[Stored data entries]
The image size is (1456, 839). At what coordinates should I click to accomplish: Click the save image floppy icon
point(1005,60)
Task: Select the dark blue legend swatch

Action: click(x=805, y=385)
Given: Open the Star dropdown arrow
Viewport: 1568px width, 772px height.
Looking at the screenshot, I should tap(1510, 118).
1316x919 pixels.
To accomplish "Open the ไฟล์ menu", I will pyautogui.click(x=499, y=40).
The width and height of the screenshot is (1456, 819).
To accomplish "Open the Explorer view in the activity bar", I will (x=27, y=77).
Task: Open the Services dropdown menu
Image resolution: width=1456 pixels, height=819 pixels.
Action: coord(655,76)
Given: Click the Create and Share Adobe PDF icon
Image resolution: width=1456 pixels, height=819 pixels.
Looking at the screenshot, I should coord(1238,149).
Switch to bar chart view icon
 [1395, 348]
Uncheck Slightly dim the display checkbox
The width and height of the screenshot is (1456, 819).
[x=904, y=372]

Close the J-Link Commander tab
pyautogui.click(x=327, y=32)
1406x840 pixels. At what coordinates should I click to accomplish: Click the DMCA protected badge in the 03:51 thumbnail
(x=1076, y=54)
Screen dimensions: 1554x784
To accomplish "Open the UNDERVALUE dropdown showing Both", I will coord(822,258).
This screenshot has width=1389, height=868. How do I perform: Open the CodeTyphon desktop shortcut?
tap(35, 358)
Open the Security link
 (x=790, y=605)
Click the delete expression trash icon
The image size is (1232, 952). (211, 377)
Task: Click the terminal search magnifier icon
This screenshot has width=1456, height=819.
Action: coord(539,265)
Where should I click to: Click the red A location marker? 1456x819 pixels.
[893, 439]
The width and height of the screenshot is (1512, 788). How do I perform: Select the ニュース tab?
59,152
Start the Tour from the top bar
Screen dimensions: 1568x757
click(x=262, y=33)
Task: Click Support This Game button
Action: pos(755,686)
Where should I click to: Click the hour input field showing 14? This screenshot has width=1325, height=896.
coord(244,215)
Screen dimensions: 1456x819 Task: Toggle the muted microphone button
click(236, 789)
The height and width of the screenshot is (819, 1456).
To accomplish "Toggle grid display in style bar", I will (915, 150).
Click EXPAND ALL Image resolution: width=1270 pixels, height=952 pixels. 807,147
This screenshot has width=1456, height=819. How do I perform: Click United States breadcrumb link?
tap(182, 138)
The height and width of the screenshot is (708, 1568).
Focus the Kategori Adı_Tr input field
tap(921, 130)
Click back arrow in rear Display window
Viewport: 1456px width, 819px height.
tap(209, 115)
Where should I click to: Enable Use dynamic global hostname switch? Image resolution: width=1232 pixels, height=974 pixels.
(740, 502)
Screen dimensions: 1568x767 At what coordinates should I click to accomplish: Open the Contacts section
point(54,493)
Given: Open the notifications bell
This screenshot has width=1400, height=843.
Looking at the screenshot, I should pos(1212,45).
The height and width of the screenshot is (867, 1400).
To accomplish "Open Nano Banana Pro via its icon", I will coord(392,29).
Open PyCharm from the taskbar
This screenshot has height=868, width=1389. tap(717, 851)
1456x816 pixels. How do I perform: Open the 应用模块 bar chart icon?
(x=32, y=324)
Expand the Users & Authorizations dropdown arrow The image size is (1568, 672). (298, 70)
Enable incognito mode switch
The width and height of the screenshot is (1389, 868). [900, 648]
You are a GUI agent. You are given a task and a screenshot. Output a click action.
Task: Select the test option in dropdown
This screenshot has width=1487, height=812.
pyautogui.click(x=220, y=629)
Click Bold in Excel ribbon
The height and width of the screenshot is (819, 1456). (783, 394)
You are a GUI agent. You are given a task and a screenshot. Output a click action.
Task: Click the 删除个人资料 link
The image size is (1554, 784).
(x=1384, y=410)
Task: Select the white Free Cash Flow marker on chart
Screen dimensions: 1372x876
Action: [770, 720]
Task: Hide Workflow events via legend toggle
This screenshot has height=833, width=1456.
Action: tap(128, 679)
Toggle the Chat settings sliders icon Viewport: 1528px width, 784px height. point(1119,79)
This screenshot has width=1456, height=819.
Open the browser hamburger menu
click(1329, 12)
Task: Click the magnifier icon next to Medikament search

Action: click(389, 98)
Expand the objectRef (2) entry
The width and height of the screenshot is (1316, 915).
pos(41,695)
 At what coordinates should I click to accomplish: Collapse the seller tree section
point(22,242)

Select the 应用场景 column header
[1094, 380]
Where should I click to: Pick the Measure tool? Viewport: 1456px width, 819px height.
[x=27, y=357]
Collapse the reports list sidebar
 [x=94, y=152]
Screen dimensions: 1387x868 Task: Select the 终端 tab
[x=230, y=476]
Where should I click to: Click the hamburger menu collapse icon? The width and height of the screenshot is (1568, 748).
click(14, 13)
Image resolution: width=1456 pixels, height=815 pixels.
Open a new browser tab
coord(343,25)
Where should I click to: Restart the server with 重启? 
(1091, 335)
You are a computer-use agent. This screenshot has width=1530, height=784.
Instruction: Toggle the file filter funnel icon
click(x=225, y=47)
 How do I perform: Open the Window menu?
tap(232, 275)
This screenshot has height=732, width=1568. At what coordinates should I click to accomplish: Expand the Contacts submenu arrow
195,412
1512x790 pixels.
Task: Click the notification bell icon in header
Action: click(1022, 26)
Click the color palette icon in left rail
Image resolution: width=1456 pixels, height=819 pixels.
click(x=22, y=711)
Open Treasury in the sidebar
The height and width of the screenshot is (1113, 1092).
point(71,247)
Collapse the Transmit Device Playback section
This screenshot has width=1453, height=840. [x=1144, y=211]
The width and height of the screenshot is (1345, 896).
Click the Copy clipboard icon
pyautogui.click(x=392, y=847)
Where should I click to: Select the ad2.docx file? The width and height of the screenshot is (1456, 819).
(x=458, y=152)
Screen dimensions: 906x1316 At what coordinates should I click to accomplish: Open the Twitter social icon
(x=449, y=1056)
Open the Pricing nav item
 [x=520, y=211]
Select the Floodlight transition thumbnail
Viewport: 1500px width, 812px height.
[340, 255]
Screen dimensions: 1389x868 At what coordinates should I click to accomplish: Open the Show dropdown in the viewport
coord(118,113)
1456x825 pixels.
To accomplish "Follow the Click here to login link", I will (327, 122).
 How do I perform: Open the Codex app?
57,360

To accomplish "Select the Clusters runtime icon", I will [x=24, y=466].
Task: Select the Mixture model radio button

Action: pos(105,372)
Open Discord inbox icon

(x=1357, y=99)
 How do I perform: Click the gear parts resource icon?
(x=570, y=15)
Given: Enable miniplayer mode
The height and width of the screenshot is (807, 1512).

_DIRECTIONS_
Give back, word for word, the lines from the one with "Open the Pricing nav item" through the last line of the entries, both included, and no other line.

_EXPECTED ANSWER_
Open the Pricing nav item
 [x=520, y=211]
Select the Floodlight transition thumbnail
Viewport: 1500px width, 812px height.
[340, 255]
Screen dimensions: 1389x868 At what coordinates should I click to accomplish: Open the Show dropdown in the viewport
coord(118,113)
1456x825 pixels.
To accomplish "Follow the Click here to login link", I will (327, 122).
 How do I perform: Open the Codex app?
57,360

To accomplish "Select the Clusters runtime icon", I will [x=24, y=466].
Task: Select the Mixture model radio button

Action: pos(105,372)
Open Discord inbox icon

(x=1357, y=99)
 How do I perform: Click the gear parts resource icon?
(x=570, y=15)
Given: Enable miniplayer mode
The height and width of the screenshot is (807, 1512).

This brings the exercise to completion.